Per capire cosa lega il Laos a questa valle incantata e maledetta facciamo un passo indietro. Il paese laotiano è uno dei maggiori produttori mondiali di oppio, fa parte del triangolo d’oro (con Myanmar e Thailandia), conosciuto per la grande quantità di eroina prodotta ed esportata. L’oppio rappresenta dagli inizi del 900 il prodotto più richiesto e più pagato dei contadini laotiani, che ne diventano anche abituali consumatori. È passato un secolo, le droghe sono severamente vietate in Laos, eppure il Triangolo d’oro è ancora lì e la produzione di oppio anche. Vang Vien sembra in qualche modo ricordarcelo, terra franca da controlli e lotta alla droga, che offre ai suoi turisti il prodotto locale per eccellenza: l’oppio.
Non è l’incantevole valle che attira qui la maggior parte degli stranieri ma quello che Vang Vien ha da offrire: la resina scura estratta dal papavero dall’odore dolciastro e dal sapore amaro. La troviamo in quasi tutti i pub, i bar, dove la puoi comodamente ordinare al tavolino e consumarla insieme ad un frullato di frutta fresca. E non solo oppio: l’offerta comprende marijuana, funghetti allucinogeni e altre sostanze. Questo ha reso il paese un posto surreale, dove alle 4 del pomeriggio è prassi vedere persone spaparanzate in un bar a vedere i Griffin, Friends o i Simpson. In mezzo alle giungle del Laos.
L’oppio è un sedativo molto forte, rallenta i riflessi e la vitalità del corpo: questa è una delle principali cause -insieme all’alcol- che ha reso Vang Vien protagonista di tanti tragici episodi per stranieri in cerca di divertimento sfrenato.

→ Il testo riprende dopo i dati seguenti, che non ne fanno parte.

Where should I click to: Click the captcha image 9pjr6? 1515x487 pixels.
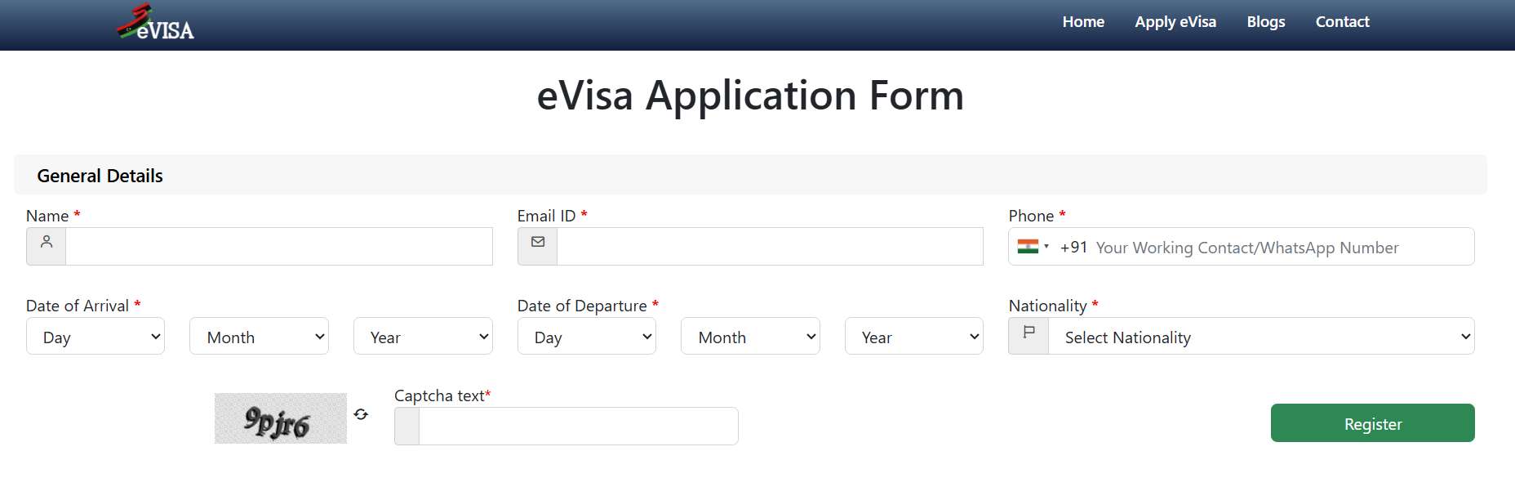(281, 418)
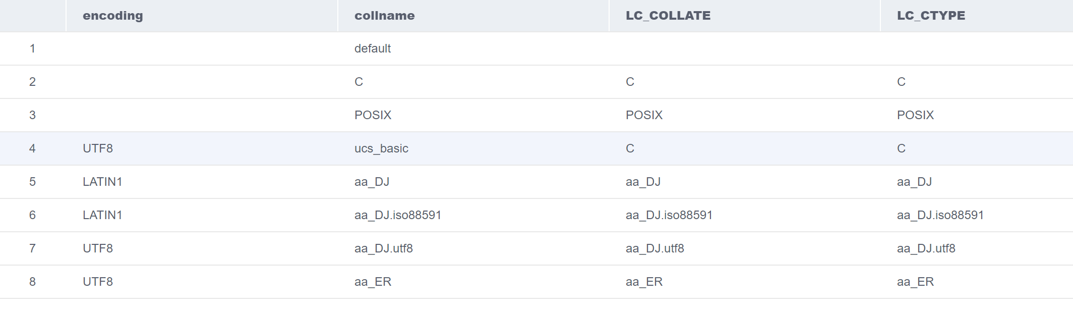Click the UTF8 encoding cell in row 7
1073x309 pixels.
(98, 248)
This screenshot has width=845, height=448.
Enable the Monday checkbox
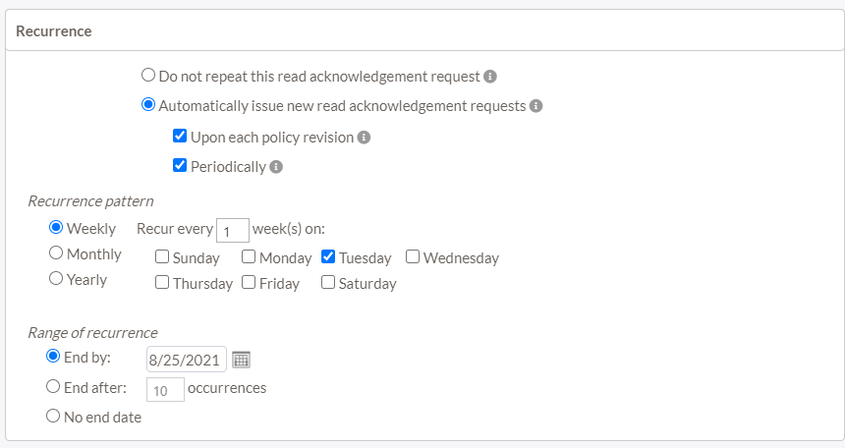click(249, 257)
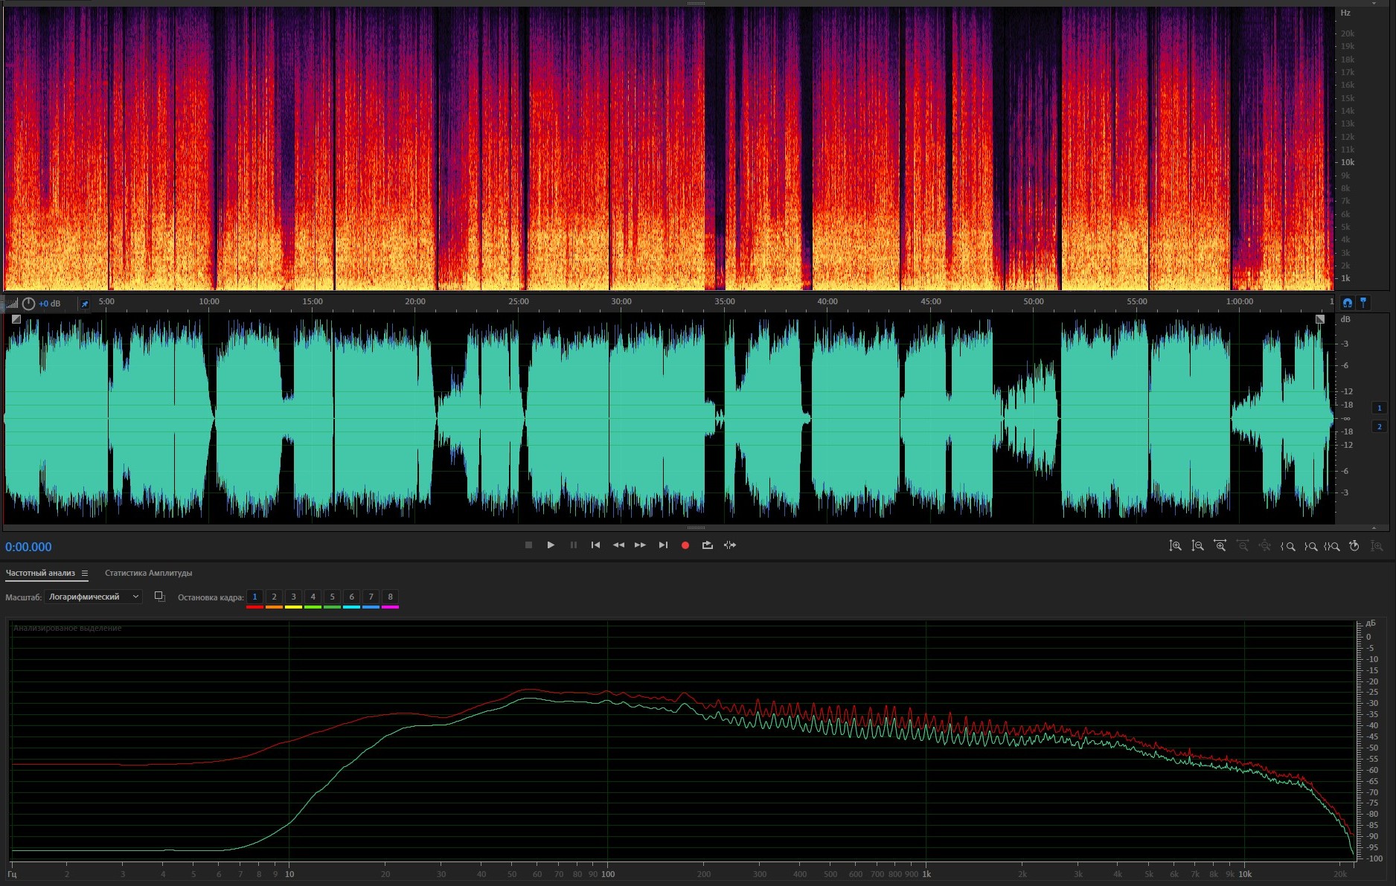The height and width of the screenshot is (886, 1396).
Task: Toggle channel 2 enable button
Action: pyautogui.click(x=1379, y=426)
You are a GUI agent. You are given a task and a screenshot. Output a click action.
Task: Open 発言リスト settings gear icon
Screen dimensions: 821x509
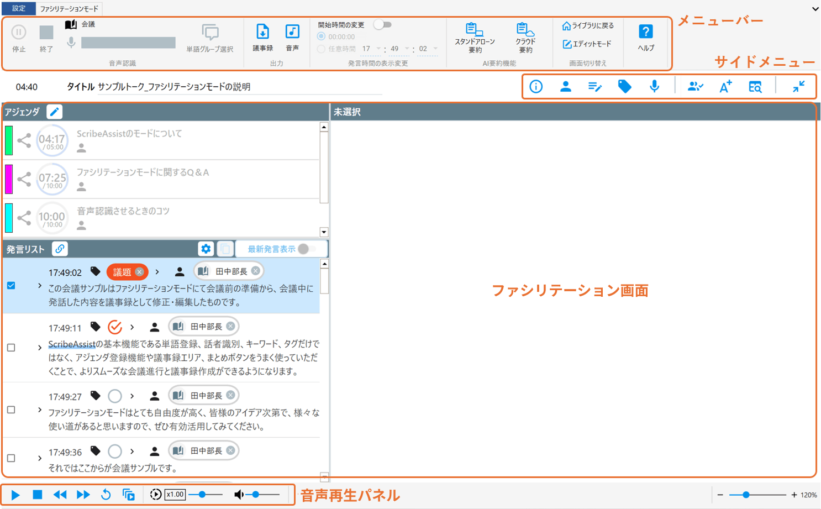[x=206, y=249]
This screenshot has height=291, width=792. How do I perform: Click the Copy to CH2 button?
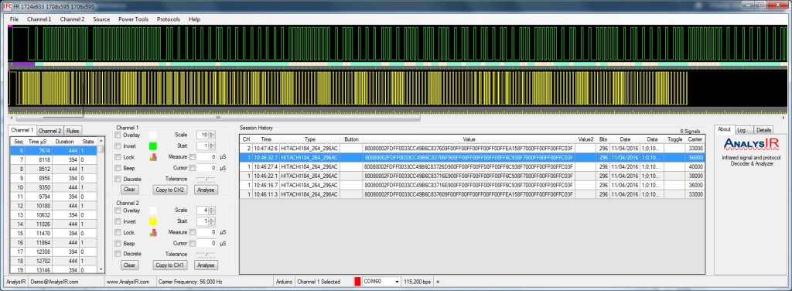170,190
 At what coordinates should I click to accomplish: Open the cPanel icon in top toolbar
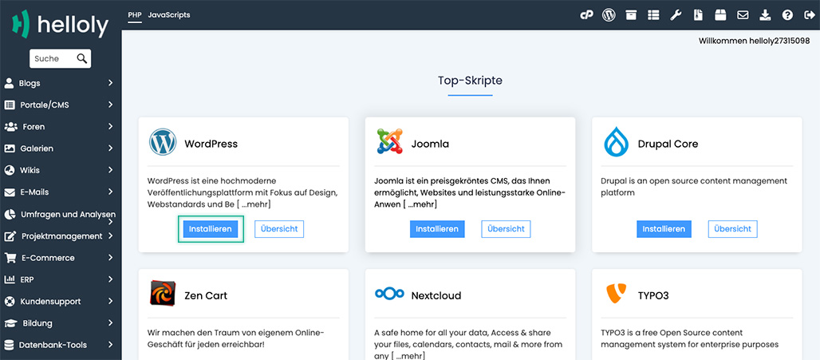point(586,15)
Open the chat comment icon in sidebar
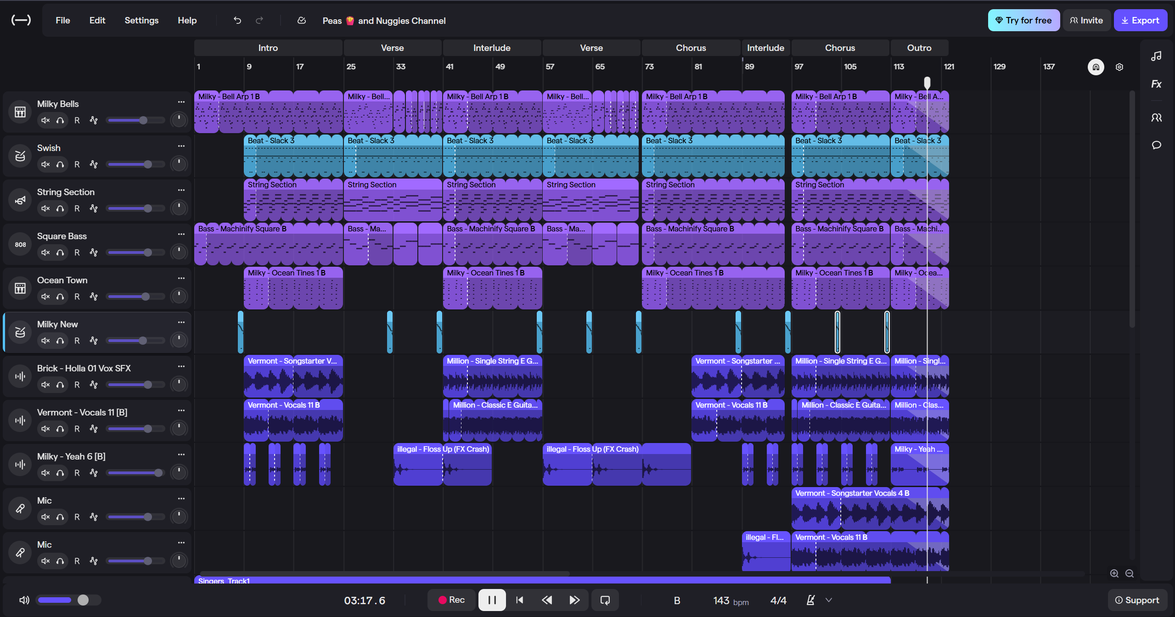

Come segnalato dal Guardian, qui nel 2011 almeno 27 persone in viaggio hanno trovato la morte più centinaia di feriti, un bollettino da guerra.
In realtà la valle è incantevole e offre la possibilità di fare escursioni meravigliose: per pochi euro si può noleggiare un motorino e avventurarsi nei villaggi hmong vicini, lanciarsi alla ricerca dei fiumi o di cascate sorprendenti, addentrarsi nelle grotte più profonde e inoltrarsi nella vegetazione più fitta stando attenti a non perdersi. Si può fare kayak e organizzare un’escursione per andare a fare roccia, si può provare se non foste ancora sazi un circuito da fuori pista per gli appassionati di moto a 30 minuti da Vang Vien, al Blue Lagoon Resort.
Non è necessario prenotare un hotel o un ostello a Vang Vien: c’è un’offerta ampia e diversificata, potrete tranquillamente contrattare appena scendete dal bus. Fate un giro lungo la via principale e con tutta la calma del mondo scegliete a seconda del prezzo e delle vostre esigenze. Noi ci fermiamo due giorni e mezzo, il tempo di renderci conto di quale realtà allucinogena riempia questa valle incantata e della bellezza della natura circostante, a tratti rovinata purtroppo dall’irruzione sguaiata di cliché occidentali che riproducono anche qui la stessa desolata disperazione che si vede in alcuni paradisi artificiali del mondo occidentale.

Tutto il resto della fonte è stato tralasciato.